- **Your task**
Please reproduce part of the text passage below word for word, everything from "The official diagnosis" down to "got it right.".

--- Text passage ---

The official diagnosis was paranoid schizophrenia. Whenever he considered leaving the asylum, the voices would scold him to get a job. Or at least that’s what he told the doctors, who describe him as mute and passive. Seelig reports an initial mistrust followed by brisk hikes and intense debates on literature and politics. He made fun of the psychiatrists for wanting feedback on their literary ventures, which he found so poor that the only possible tactful response was to feign catatonia. I’m sure everyone got it right.

Having reprised his fatal final constitutional yet again, I made for a nearby off-RWP meadow with views of Lake Constance twelve miles away. Flocks of migrating songbirds skimmed over the rippling terrain, calling in small, delighted voices. I recognized greenfinches and yellowhammers.

I was on the hilltop called Lutzenland for at least an hour, moving from bench to bench and occasionally devoting a moment’s bemused frown to recollections of Dostoyevsky’s description, in The Brothers Karamazov, of its murderous villain’s habit of “contemplation”:

Yet he would sometimes stop in the house, or else in the yard or on the street, fall into thought, and stand like that even for ten minutes. A physiognomist, studying him, would have said that his face showed neither thought nor reflection, but just some sort of contemplation. The painter Kramskoy has a remarkable painting entitled The Contemplator: it depicts a forest in winter, and in the forest, standing all by himself on the road, in deepest solitude, a stray little peasant in a ragged caftan and bast shoes; he stands as if he were lost in thought, but he is not thinking, he is “contemplating” something. . . . There are plenty of contemplators among the people.

Before rereading that passage, I had felt unreserved pride in my ability to contemplate. I began working on it around 2010, inspired by Adalbert Stifter’s novel Indian Summer. I knew from reading Adorno and other thinkers that thinking is somehow better, but contemplation seemed more useful. Thoughts confuse and mislead, I thought, while contemplation refreshes and informs. A Stifter character can get three hours out of a hilltop easy, just sitting there. An artwork busies him for weeks. My newfound pride in contemplation was somewhat tempered by Dostoyevsky’s implication that I am a loosely wound peasant. Thoughts of Walser consoled me. His monumental autofiction (he once remarked that all his work taken together made up a vast mosaic autobiography) suggests a talent for downtime and mindless hikes reminiscent of my own, and we share a certain rebelliousness—no sensitive person can get through life without it—and succumb to similar temptations (mannerism, solitude). We’re not anti-intellectual. We’ve met enough intellectuals to know they’re not like us. We don’t begrudge them their coherence, as long as we can get our dingbat grants.


The plot of The Brothers Karamazov defies summarization. As its unmotivated twists mounted, I was reminded of Dwight Garner’s complaint, in a review of Nicotine in The New York Times, that plot for me is “there when she needs it, like a small fleet of dependable Vespas, to shuttle her characters around.” Only now did I perceive the indelible early influence of the master. Mislaid closes with a courtroom scene whose origins I had always insisted lay in Viennese operetta, but it’s obvious to me now that I borrowed the idea from Dostoyevsky. I never even heard of an operetta with a courtroom scene.

--- Data records ---

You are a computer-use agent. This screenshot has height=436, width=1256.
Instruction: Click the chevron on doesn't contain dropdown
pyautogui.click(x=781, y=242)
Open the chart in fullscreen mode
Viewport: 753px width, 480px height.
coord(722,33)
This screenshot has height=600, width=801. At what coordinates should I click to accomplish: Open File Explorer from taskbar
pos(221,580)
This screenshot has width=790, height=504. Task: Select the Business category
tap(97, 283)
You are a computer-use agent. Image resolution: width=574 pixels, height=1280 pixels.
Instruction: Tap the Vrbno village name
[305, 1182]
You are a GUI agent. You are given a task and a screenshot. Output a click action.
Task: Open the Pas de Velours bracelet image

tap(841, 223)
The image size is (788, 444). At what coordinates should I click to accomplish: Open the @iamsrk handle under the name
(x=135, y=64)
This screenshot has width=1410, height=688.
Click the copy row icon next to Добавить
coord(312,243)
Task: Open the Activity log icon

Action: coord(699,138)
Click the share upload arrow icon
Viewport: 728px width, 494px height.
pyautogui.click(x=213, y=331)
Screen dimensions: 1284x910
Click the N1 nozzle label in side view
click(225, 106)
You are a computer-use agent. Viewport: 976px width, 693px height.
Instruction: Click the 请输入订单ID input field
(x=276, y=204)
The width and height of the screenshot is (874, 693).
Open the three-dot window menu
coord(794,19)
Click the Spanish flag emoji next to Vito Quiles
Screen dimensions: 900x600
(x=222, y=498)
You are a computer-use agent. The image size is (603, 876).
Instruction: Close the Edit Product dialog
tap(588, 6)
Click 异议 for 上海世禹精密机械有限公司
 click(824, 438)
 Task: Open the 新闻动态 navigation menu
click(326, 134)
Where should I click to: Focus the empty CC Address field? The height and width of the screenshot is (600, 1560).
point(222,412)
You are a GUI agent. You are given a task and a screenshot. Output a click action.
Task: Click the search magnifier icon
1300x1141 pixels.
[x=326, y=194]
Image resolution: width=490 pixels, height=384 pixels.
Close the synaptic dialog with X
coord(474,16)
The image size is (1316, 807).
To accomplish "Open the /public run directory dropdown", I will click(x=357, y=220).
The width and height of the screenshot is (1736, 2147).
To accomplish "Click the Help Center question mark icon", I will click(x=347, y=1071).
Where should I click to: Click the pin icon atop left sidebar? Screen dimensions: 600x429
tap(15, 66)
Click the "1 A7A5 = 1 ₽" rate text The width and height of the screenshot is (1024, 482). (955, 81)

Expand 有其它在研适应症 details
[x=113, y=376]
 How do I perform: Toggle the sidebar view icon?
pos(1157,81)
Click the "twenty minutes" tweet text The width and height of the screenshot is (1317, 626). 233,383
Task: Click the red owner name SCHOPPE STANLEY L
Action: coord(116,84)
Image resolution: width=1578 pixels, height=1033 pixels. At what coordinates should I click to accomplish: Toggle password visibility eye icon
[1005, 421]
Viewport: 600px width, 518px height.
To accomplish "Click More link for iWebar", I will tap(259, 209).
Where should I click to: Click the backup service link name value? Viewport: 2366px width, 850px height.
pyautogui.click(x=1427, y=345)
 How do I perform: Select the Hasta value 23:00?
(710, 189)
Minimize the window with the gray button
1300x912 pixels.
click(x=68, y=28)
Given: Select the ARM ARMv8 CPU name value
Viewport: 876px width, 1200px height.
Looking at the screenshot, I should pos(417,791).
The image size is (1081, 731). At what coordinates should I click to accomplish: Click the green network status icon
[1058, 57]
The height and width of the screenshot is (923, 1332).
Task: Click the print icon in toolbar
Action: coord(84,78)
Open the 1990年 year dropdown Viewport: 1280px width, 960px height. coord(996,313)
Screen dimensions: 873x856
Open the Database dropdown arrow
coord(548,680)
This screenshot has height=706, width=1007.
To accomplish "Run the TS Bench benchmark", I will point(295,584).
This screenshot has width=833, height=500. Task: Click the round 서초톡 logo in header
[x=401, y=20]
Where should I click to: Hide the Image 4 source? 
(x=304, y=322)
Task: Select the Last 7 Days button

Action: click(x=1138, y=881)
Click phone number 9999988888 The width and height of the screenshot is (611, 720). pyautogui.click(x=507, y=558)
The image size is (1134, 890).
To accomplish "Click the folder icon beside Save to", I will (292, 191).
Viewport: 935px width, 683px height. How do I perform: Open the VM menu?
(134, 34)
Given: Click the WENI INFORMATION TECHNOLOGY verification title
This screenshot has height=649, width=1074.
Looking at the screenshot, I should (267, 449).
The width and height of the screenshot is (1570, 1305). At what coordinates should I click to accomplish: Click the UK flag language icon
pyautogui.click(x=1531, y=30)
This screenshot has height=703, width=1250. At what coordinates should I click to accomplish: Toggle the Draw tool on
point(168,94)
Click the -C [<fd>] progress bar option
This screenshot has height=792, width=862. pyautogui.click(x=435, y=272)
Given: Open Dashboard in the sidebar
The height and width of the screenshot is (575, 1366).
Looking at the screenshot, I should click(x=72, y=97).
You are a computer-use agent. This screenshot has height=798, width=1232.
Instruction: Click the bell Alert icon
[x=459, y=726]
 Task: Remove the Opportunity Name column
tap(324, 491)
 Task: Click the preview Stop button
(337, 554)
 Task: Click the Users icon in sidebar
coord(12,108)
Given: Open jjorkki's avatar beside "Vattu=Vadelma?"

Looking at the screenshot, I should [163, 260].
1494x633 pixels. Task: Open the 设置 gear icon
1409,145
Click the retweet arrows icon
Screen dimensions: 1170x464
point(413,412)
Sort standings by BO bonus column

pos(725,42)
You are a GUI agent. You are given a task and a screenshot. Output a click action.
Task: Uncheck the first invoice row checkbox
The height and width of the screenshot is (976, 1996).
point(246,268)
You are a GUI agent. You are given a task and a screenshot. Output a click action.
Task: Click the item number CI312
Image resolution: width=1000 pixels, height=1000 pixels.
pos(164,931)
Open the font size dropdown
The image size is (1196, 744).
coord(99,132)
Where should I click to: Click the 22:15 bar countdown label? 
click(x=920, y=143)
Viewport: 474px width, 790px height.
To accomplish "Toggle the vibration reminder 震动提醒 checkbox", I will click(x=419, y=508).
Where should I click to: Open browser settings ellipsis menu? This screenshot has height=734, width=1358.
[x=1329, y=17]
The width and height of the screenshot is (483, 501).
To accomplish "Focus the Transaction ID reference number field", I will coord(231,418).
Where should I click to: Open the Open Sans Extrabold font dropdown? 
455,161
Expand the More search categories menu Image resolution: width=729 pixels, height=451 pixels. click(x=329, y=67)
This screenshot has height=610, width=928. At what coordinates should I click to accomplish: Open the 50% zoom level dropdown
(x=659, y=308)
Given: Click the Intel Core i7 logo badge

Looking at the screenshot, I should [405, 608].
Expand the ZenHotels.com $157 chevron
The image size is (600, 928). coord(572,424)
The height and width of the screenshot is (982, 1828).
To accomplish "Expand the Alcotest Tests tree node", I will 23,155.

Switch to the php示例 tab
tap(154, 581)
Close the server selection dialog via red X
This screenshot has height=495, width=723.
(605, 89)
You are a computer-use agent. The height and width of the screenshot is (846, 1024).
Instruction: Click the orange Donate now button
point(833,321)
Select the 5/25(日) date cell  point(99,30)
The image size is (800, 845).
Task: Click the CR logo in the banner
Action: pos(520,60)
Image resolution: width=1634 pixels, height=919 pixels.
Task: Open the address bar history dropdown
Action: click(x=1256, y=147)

---

- **The completed task**
The official diagnosis was paranoid schizophrenia. Whenever he considered leaving the asylum, the voices would scold him to get a job. Or at least that’s what he told the doctors, who describe him as mute and passive. Seelig reports an initial mistrust followed by brisk hikes and intense debates on literature and politics. He made fun of the psychiatrists for wanting feedback on their literary ventures, which he found so poor that the only possible tactful response was to feign catatonia. I’m sure everyone got it right.